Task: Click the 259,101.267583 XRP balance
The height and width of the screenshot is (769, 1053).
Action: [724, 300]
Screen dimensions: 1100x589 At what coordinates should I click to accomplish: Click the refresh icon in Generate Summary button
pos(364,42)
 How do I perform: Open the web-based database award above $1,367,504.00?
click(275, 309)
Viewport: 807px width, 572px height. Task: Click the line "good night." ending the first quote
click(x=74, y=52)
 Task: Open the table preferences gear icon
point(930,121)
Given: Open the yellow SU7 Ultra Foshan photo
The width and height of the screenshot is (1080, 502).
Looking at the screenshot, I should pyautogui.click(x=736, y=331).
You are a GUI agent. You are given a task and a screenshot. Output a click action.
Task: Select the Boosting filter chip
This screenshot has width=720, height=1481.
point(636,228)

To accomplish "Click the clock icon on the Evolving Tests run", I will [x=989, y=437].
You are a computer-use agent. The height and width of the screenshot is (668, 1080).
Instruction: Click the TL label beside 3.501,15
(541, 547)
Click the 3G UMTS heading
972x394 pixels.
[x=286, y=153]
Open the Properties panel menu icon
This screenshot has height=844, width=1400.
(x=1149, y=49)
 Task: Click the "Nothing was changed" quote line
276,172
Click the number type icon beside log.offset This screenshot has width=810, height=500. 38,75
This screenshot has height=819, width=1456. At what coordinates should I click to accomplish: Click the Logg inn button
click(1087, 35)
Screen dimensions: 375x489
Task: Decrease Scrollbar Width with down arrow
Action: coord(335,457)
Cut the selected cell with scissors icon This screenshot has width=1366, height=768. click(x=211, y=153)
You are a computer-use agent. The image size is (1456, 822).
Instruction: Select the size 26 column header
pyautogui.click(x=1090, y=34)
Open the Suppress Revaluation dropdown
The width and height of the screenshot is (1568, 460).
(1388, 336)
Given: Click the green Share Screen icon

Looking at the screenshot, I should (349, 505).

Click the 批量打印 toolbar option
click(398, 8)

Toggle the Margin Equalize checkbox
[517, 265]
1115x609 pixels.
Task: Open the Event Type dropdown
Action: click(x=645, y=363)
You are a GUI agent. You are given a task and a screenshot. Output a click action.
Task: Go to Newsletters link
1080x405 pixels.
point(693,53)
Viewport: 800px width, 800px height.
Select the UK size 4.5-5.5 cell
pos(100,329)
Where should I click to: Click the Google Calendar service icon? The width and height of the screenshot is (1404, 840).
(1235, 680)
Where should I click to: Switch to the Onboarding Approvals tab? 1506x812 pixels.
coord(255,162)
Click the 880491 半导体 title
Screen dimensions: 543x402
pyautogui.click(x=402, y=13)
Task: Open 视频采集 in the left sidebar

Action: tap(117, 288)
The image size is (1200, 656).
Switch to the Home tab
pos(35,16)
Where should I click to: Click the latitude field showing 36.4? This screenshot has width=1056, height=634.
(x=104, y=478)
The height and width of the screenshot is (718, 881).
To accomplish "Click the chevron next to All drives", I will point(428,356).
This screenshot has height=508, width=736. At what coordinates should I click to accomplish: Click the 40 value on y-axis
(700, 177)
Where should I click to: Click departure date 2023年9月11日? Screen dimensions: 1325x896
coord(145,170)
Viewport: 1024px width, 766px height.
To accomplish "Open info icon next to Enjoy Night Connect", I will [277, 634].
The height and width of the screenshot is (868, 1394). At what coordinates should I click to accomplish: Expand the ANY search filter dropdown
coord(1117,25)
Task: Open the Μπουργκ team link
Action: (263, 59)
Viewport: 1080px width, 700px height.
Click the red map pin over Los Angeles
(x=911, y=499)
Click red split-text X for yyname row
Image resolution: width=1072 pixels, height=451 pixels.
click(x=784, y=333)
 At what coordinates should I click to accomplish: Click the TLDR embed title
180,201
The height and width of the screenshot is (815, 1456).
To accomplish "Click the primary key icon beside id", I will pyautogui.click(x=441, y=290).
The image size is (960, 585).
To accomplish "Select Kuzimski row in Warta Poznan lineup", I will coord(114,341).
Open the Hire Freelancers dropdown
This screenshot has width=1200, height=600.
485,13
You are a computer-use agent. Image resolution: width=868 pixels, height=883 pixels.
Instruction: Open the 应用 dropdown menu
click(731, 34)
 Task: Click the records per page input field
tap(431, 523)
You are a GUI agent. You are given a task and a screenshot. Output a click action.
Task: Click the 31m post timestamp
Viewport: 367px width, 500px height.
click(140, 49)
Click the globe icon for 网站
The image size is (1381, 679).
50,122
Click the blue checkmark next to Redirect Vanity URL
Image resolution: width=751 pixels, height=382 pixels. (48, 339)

--

• TASK DETAILS:
Copy out the whole listing above word for word, line by line.

• EXERCISE SOLUTION:
Task: Click the 259,101.267583 XRP balance
The height and width of the screenshot is (769, 1053).
Action: [724, 300]
Screen dimensions: 1100x589 At what coordinates should I click to accomplish: Click the refresh icon in Generate Summary button
pos(364,42)
 How do I perform: Open the web-based database award above $1,367,504.00?
click(275, 309)
Viewport: 807px width, 572px height. Task: Click the line "good night." ending the first quote
click(x=74, y=52)
 Task: Open the table preferences gear icon
point(930,121)
Given: Open the yellow SU7 Ultra Foshan photo
The width and height of the screenshot is (1080, 502).
Looking at the screenshot, I should pyautogui.click(x=736, y=331).
You are a GUI agent. You are given a task and a screenshot. Output a click action.
Task: Select the Boosting filter chip
This screenshot has width=720, height=1481.
point(636,228)

To accomplish "Click the clock icon on the Evolving Tests run", I will [x=989, y=437].
You are a computer-use agent. The height and width of the screenshot is (668, 1080).
Instruction: Click the TL label beside 3.501,15
(541, 547)
Click the 3G UMTS heading
972x394 pixels.
[x=286, y=153]
Open the Properties panel menu icon
This screenshot has height=844, width=1400.
(x=1149, y=49)
 Task: Click the "Nothing was changed" quote line
276,172
Click the number type icon beside log.offset This screenshot has width=810, height=500. 38,75
This screenshot has height=819, width=1456. At what coordinates should I click to accomplish: Click the Logg inn button
click(1087, 35)
Screen dimensions: 375x489
Task: Decrease Scrollbar Width with down arrow
Action: coord(335,457)
Cut the selected cell with scissors icon This screenshot has width=1366, height=768. click(x=211, y=153)
You are a computer-use agent. The image size is (1456, 822).
Instruction: Select the size 26 column header
pyautogui.click(x=1090, y=34)
Open the Suppress Revaluation dropdown
The width and height of the screenshot is (1568, 460).
(1388, 336)
Given: Click the green Share Screen icon

Looking at the screenshot, I should (349, 505).

Click the 批量打印 toolbar option
click(398, 8)

Toggle the Margin Equalize checkbox
[517, 265]
1115x609 pixels.
Task: Open the Event Type dropdown
Action: click(x=645, y=363)
You are a GUI agent. You are given a task and a screenshot. Output a click action.
Task: Go to Newsletters link
1080x405 pixels.
point(693,53)
Viewport: 800px width, 800px height.
Select the UK size 4.5-5.5 cell
pos(100,329)
Where should I click to: Click the Google Calendar service icon? The width and height of the screenshot is (1404, 840).
(1235, 680)
Where should I click to: Switch to the Onboarding Approvals tab? 1506x812 pixels.
coord(255,162)
Click the 880491 半导体 title
Screen dimensions: 543x402
pyautogui.click(x=402, y=13)
Task: Open 视频采集 in the left sidebar

Action: tap(117, 288)
The image size is (1200, 656).
Switch to the Home tab
pos(35,16)
Where should I click to: Click the latitude field showing 36.4? This screenshot has width=1056, height=634.
(x=104, y=478)
The height and width of the screenshot is (718, 881).
To accomplish "Click the chevron next to All drives", I will point(428,356).
This screenshot has height=508, width=736. At what coordinates should I click to accomplish: Click the 40 value on y-axis
(700, 177)
Where should I click to: Click departure date 2023年9月11日? Screen dimensions: 1325x896
coord(145,170)
Viewport: 1024px width, 766px height.
To accomplish "Open info icon next to Enjoy Night Connect", I will [277, 634].
The height and width of the screenshot is (868, 1394). At what coordinates should I click to accomplish: Expand the ANY search filter dropdown
coord(1117,25)
Task: Open the Μπουργκ team link
Action: (263, 59)
Viewport: 1080px width, 700px height.
Click the red map pin over Los Angeles
(x=911, y=499)
Click red split-text X for yyname row
Image resolution: width=1072 pixels, height=451 pixels.
click(x=784, y=333)
 At what coordinates should I click to accomplish: Click the TLDR embed title
180,201
The height and width of the screenshot is (815, 1456).
To accomplish "Click the primary key icon beside id", I will pyautogui.click(x=441, y=290).
The image size is (960, 585).
To accomplish "Select Kuzimski row in Warta Poznan lineup", I will coord(114,341).
Open the Hire Freelancers dropdown
This screenshot has width=1200, height=600.
485,13
You are a computer-use agent. Image resolution: width=868 pixels, height=883 pixels.
Instruction: Open the 应用 dropdown menu
click(731, 34)
 Task: Click the records per page input field
tap(431, 523)
You are a GUI agent. You are given a task and a screenshot. Output a click action.
Task: Click the 31m post timestamp
Viewport: 367px width, 500px height.
click(140, 49)
Click the globe icon for 网站
The image size is (1381, 679).
50,122
Click the blue checkmark next to Redirect Vanity URL
Image resolution: width=751 pixels, height=382 pixels. (48, 339)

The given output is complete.